Read sequence analysis of the template solutions.

Background TaqMan-probed quantitative PCR (qPCR) is highly valued for diagnosing Entamoeba histolytica infections (amebiasis). However, unclear cycle threshold (Ct) values often yield low-titer positive results, complicating interpretation. This study aimed to optimize qPCR primer-probe sets with logically determined cut-off Ct value using droplet digital PCR (ddPCR). Methodology/Principal Findings Amplification efficacy was evaluated using ddPCR by measuring absolute positive droplet counts (APD) and mean fluorescence intensity at different PCR cycles and annealing temperatures (AT).

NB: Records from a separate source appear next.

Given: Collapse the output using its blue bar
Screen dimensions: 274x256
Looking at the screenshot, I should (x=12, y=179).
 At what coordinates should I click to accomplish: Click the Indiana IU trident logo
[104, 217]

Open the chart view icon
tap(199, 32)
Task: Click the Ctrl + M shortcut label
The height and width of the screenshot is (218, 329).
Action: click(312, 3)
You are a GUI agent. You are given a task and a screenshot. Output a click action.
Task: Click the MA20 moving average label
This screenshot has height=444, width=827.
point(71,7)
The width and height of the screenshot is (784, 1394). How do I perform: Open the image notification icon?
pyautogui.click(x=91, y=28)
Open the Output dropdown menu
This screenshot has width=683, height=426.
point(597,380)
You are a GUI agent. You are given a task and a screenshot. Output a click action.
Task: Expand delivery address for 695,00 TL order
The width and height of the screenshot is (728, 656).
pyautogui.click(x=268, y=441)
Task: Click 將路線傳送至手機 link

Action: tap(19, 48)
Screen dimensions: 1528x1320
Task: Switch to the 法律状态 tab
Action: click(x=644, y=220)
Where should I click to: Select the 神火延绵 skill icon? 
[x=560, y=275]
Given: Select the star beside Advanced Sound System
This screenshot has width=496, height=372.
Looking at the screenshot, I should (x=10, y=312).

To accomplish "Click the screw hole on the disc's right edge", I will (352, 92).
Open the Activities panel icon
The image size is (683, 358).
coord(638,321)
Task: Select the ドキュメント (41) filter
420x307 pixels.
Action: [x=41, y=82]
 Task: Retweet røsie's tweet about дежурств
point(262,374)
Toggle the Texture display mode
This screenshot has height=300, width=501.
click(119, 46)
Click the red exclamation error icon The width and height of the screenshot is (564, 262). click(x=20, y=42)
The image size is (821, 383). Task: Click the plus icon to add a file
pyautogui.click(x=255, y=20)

A primer-probe specific cut-off Ct value was determined from a standard curve by correlating Ct values with APD. Twenty primer-probe sets targeting small subunit rRNA gene regions (X64142) were designed from previous papers. Amplification efficacy remained consistent at high PCR cycles (50 cycles), but differed at lower PCR cycles (30 cycles), identifying five sets with higher amplification efficiency than other candidates. Of these, only two sets maintained efficiency at higher AT (62°C). Ct value was inversely proportional to the square of APD, defining the specific cut-off Ct value as 36 cycles. Selected primer-probe set with a cut-off effectively differentiated E. histolytica infection in clinical specimens. However, discordant results between Ct value and APD were seen in some cases with high Ct value. Shotgun metagenomic sequencing suggested microbial-independent false positive reactions contributed to these discrepancies, although specific reactants were unidentified. Conclusions/Significance The combination use of ddPCR with qPCR revealed that false positive reactions of qPCR and/or ddPCR commonly happen in stool specimens. Also, this study emphasizes the value of ddPCR for establishing accurate cut-off values with efficient primer-probes.